> _Aufgabenstellung_: Tauschen Sie in allen folgenden Einträgen „computer-use agent“ gegen „GUI agent“ aus und geben Sie die Zeilen ansonsten unverändert wieder.

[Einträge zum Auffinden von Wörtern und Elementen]
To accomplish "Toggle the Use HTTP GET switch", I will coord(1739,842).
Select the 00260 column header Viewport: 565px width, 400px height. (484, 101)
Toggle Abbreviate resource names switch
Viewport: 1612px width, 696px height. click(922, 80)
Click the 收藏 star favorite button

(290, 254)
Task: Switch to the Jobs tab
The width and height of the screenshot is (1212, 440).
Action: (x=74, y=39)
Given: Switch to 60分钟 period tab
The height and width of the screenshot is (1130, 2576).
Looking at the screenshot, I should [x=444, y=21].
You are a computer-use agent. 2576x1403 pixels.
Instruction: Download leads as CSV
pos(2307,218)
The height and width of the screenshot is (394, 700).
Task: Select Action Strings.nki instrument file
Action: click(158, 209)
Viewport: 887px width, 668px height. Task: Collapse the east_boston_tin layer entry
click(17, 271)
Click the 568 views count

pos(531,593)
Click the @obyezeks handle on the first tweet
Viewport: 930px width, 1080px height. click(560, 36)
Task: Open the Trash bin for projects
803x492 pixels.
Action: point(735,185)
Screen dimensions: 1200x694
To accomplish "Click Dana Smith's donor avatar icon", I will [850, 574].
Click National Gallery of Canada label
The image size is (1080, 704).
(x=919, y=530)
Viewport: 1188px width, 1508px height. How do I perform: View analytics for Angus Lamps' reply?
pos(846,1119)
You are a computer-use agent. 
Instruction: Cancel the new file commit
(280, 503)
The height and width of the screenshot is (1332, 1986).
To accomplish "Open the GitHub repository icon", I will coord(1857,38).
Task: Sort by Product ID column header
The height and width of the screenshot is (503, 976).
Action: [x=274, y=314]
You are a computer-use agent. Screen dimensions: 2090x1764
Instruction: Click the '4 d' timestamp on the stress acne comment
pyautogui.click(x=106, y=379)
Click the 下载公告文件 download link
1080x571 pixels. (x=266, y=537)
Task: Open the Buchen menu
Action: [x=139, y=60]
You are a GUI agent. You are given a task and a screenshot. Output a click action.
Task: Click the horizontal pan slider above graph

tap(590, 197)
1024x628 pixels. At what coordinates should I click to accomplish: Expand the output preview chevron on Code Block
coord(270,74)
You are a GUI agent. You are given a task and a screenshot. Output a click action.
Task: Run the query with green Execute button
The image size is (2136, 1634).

> _Gelöste Aufgabe_:
To accomplish "Toggle the Use HTTP GET switch", I will coord(1739,842).
Select the 00260 column header Viewport: 565px width, 400px height. (484, 101)
Toggle Abbreviate resource names switch
Viewport: 1612px width, 696px height. click(922, 80)
Click the 收藏 star favorite button

(290, 254)
Task: Switch to the Jobs tab
The width and height of the screenshot is (1212, 440).
Action: (x=74, y=39)
Given: Switch to 60分钟 period tab
The height and width of the screenshot is (1130, 2576).
Looking at the screenshot, I should [x=444, y=21].
You are a GUI agent. 2576x1403 pixels.
Instruction: Download leads as CSV
pos(2307,218)
The height and width of the screenshot is (394, 700).
Task: Select Action Strings.nki instrument file
Action: click(158, 209)
Viewport: 887px width, 668px height. Task: Collapse the east_boston_tin layer entry
click(17, 271)
Click the 568 views count

pos(531,593)
Click the @obyezeks handle on the first tweet
Viewport: 930px width, 1080px height. click(560, 36)
Task: Open the Trash bin for projects
803x492 pixels.
Action: point(735,185)
Screen dimensions: 1200x694
To accomplish "Click Dana Smith's donor avatar icon", I will [850, 574].
Click National Gallery of Canada label
The image size is (1080, 704).
(x=919, y=530)
Viewport: 1188px width, 1508px height. How do I perform: View analytics for Angus Lamps' reply?
pos(846,1119)
You are a GUI agent. 
Instruction: Cancel the new file commit
(280, 503)
The height and width of the screenshot is (1332, 1986).
To accomplish "Open the GitHub repository icon", I will coord(1857,38).
Task: Sort by Product ID column header
The height and width of the screenshot is (503, 976).
Action: [x=274, y=314]
You are a GUI agent. Screen dimensions: 2090x1764
Instruction: Click the '4 d' timestamp on the stress acne comment
pyautogui.click(x=106, y=379)
Click the 下载公告文件 download link
1080x571 pixels. (x=266, y=537)
Task: Open the Buchen menu
Action: [x=139, y=60]
You are a GUI agent. You are given a task and a screenshot. Output a click action.
Task: Click the horizontal pan slider above graph

tap(590, 197)
1024x628 pixels. At what coordinates should I click to accomplish: Expand the output preview chevron on Code Block
coord(270,74)
You are a GUI agent. You are given a task and a screenshot. Output a click action.
Task: Run the query with green Execute button
The image size is (2136, 1634).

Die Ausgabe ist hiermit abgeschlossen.